— Begin Exercise inputs —

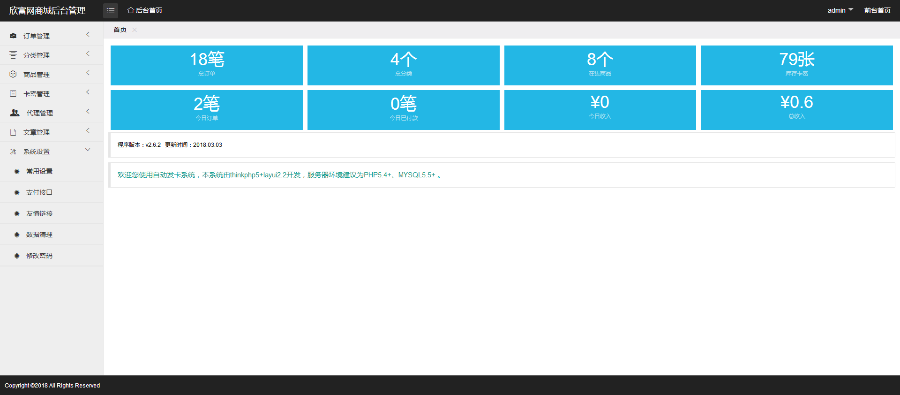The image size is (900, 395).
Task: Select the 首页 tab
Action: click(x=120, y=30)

— End Exercise inputs —
— Begin Exercise inputs —

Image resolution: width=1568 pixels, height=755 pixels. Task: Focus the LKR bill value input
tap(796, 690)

— End Exercise inputs —

(Task): Echo the listing lines from the line with "Image resolution: width=1568" to the line with "tap(796, 690)", both included, and nothing else.

(Written solution):
Image resolution: width=1568 pixels, height=755 pixels. Task: Focus the LKR bill value input
tap(796, 690)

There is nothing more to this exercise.